Reisen ins Ehrengastland Slowenien

Im Land der träumenden Bücher

29. September 2023
Nils Kahlefendt

Klein, aber hochaktiv zeigt sich der Buchmarkt in Slowenien. Eine Reportage aus dem Gastland der Frankfurter Buchmesse.  

Literaturhauptstadt Ljubljana 

Ljubljana hat viele Gesichter. »Bin inmitten von dir bestens bei mir«, schrieb der Kärntner Slowene Peter Fabjan (1966 – 2016) über die 300 000-Einwohner-Metropole, in der kein König oder General, sondern ein Dichter den Hauptplatz okupiert: France Prešeren (1800 – 1849), einer der Großen der europäischen Romantik, schaut im bronzenen Gehrock kummervoll in eine Nebenstraße – von einer gelben Hausfassade in der Wolfova ulica blickt das Relief der Julija Primic, in die Prešeren unglücklich verliebt war, ausdruckslos zurück. Der Dichter war zu Lebzeiten nicht gut genug für die reiche Kaufmannstochter.
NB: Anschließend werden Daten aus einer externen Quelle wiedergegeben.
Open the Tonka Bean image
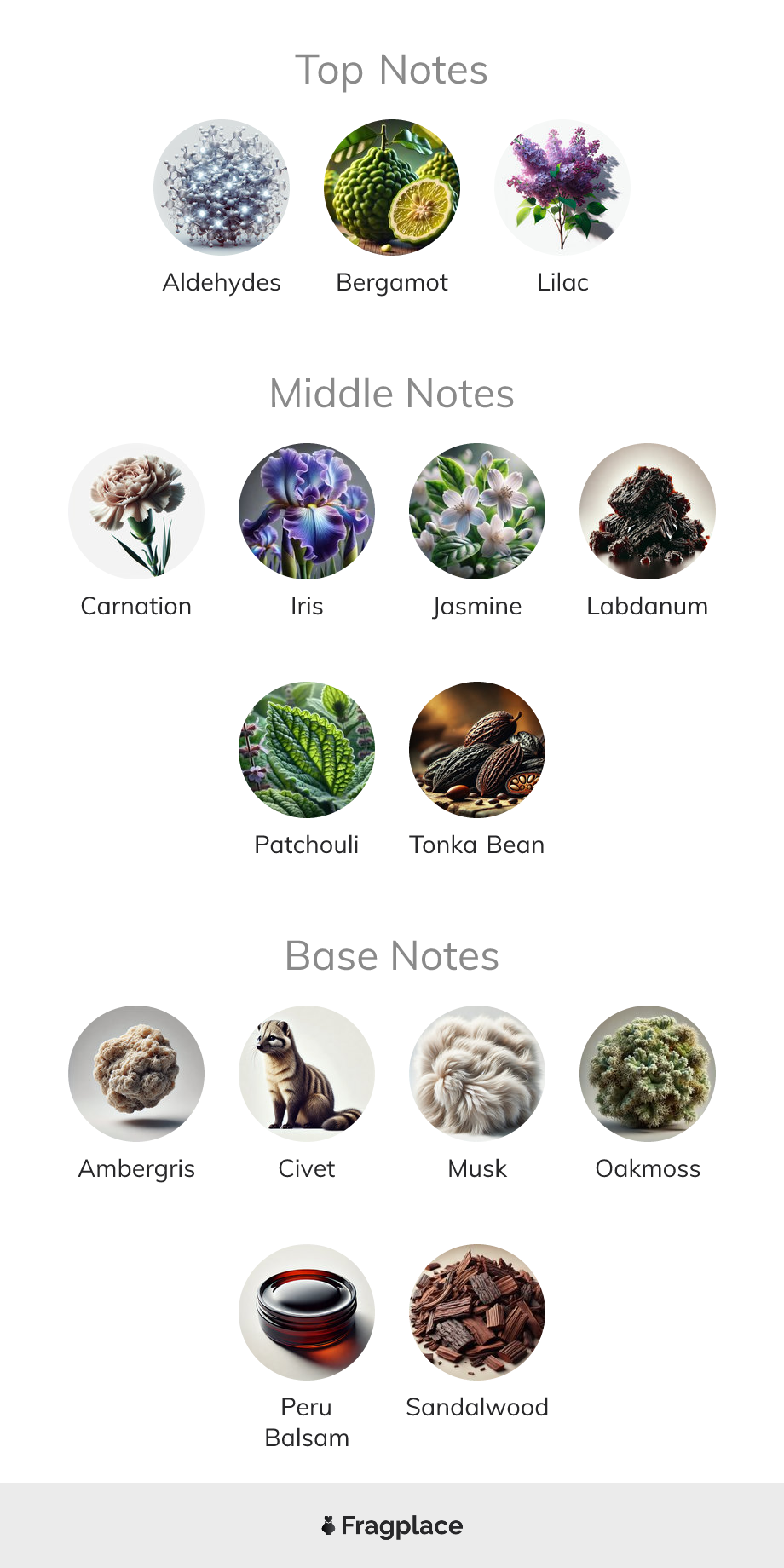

Nun hat sie ihn bis in alle Ewigkeit vor der Nase. 

Zu Prešerens Füßen die dreigeteilte Brücke über die Ljubljanica, auf der Akkordeonspieler immergleiche Schnulzen intonieren und Paare Vorhängeschlösser als ewigen Treuebeweis anbringen. Seit vergangenem Jahr gehört das Ensemble – wie gefühlt halb Ljubljana erbaut von Jože Plečnik – zum Unesco-Weltkulturerbe. Der Wiener Bahoe Verlag hat dem zentraleuropäischen Architekten zum 150. Geburtstag eine witzige Comic­biografie spendiert. Zehn Gehminuten weiter öffnet sich wie durch Zauberhand ein Türchen in einem Bauzaun, und Renata Zamida steht vor uns, von 2018 bis 2020 geschäftsführende Direktorin der nationalen Buchagentur JAK und unter Ministerpräsident Janša entlassen. Die damals geschlagenen Wunden scheinen weitgehend verheilt; seit Sommer 2021 leitet Zamida das neu gegründete Kulturzentrum ROG. Wie ein Raumschiff aus dem Industriezeitalter wirken die Hallen der alten Fahrrad­fabrik, wo ein HUB für die Kreativindus­trie entsteht. Hier wird, mit EU-Mitteln gefördert, das Herz eines neuen Kulturdistrikts schlagen, vergleichbar mit dem Arsenal in Venedig oder der Leipziger Baumwollspinnerei.